## Begin
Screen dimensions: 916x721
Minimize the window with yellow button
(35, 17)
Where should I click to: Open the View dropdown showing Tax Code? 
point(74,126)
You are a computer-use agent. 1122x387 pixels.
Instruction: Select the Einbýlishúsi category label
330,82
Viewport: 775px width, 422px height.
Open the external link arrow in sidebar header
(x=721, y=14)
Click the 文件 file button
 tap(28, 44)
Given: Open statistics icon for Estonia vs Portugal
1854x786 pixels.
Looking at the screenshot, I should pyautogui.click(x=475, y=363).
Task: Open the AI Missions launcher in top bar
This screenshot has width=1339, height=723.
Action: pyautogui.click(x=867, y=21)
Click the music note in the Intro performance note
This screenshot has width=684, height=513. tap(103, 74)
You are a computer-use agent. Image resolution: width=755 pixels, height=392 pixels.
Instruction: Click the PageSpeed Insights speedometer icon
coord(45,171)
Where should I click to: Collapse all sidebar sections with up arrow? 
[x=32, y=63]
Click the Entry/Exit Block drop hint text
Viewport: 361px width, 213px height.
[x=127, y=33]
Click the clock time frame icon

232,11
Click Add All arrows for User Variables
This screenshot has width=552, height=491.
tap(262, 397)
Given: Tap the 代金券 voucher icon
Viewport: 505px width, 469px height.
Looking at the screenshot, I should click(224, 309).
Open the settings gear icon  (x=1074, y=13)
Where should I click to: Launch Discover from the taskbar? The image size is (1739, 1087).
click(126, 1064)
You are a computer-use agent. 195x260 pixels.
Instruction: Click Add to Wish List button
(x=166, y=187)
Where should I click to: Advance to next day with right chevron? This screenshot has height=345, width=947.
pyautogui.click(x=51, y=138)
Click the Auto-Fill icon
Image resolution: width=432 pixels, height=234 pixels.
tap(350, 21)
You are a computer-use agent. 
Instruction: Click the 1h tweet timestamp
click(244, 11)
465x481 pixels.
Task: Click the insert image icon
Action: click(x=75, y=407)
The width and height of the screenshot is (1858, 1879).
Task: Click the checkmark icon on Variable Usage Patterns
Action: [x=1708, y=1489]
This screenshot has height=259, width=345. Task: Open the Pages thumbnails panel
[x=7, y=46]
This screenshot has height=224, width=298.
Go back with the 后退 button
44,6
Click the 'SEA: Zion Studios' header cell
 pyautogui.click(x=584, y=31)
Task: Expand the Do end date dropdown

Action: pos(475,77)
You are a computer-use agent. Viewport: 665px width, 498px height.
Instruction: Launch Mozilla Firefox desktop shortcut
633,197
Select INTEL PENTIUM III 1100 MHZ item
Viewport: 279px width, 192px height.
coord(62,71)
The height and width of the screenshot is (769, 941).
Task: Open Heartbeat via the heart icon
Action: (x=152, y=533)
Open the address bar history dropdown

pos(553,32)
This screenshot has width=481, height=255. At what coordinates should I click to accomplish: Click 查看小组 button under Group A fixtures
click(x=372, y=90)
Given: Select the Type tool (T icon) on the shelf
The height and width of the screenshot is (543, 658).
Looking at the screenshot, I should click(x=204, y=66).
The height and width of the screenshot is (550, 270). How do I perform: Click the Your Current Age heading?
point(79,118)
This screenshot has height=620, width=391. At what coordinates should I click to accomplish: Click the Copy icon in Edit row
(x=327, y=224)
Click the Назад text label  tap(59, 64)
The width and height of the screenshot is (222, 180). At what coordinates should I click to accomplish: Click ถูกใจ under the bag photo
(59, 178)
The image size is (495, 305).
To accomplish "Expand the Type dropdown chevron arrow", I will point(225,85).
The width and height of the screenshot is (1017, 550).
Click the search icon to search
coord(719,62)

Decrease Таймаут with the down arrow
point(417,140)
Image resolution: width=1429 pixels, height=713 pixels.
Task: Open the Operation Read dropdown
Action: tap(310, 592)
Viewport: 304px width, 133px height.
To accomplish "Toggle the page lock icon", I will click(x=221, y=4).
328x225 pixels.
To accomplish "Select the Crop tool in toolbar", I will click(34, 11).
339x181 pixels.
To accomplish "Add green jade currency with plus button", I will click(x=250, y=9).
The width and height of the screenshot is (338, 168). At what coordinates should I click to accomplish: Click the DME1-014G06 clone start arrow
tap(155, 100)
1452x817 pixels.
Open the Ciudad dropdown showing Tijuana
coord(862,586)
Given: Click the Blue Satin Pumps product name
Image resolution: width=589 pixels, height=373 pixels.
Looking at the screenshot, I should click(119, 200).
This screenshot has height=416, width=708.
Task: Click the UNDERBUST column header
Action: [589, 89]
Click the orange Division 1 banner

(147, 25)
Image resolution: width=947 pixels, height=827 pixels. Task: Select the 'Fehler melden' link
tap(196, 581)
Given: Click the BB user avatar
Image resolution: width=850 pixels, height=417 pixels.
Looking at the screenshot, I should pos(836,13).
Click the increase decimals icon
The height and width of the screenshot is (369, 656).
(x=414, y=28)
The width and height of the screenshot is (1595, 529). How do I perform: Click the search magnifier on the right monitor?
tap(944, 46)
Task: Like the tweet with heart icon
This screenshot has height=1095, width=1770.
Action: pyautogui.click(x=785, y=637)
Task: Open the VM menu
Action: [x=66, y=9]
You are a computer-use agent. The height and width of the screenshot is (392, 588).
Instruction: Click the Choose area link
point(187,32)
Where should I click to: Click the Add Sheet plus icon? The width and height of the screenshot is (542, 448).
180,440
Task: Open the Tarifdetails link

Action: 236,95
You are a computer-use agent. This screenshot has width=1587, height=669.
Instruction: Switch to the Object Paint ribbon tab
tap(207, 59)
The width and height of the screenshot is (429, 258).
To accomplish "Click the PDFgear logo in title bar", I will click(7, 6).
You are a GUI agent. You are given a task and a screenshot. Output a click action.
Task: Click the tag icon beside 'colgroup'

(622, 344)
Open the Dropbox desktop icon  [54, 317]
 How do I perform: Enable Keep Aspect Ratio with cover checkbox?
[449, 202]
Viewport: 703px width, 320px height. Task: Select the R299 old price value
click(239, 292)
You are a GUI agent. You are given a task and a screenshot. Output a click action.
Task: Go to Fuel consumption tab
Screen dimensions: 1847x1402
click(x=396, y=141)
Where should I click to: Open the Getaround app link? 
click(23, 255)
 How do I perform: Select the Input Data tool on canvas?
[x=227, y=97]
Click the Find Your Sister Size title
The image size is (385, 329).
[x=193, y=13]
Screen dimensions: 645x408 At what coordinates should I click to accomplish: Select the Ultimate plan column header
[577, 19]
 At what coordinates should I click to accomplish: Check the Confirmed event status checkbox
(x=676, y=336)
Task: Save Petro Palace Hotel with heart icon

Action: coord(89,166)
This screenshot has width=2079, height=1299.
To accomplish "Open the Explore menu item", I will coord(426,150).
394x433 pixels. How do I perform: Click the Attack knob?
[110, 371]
## End
Transcribe the data word for word, starting at the line that contains "Viewport: 703px width, 320px" and ending at the last line of the data.

Viewport: 703px width, 320px height. Task: Select the R299 old price value
click(239, 292)
You are a GUI agent. You are given a task and a screenshot. Output a click action.
Task: Go to Fuel consumption tab
Screen dimensions: 1847x1402
click(x=396, y=141)
Where should I click to: Open the Getaround app link? 
click(23, 255)
 How do I perform: Select the Input Data tool on canvas?
[x=227, y=97]
Click the Find Your Sister Size title
The image size is (385, 329).
[x=193, y=13]
Screen dimensions: 645x408 At what coordinates should I click to accomplish: Select the Ultimate plan column header
[577, 19]
 At what coordinates should I click to accomplish: Check the Confirmed event status checkbox
(x=676, y=336)
Task: Save Petro Palace Hotel with heart icon

Action: coord(89,166)
This screenshot has width=2079, height=1299.
To accomplish "Open the Explore menu item", I will coord(426,150).
394x433 pixels. How do I perform: Click the Attack knob?
[110, 371]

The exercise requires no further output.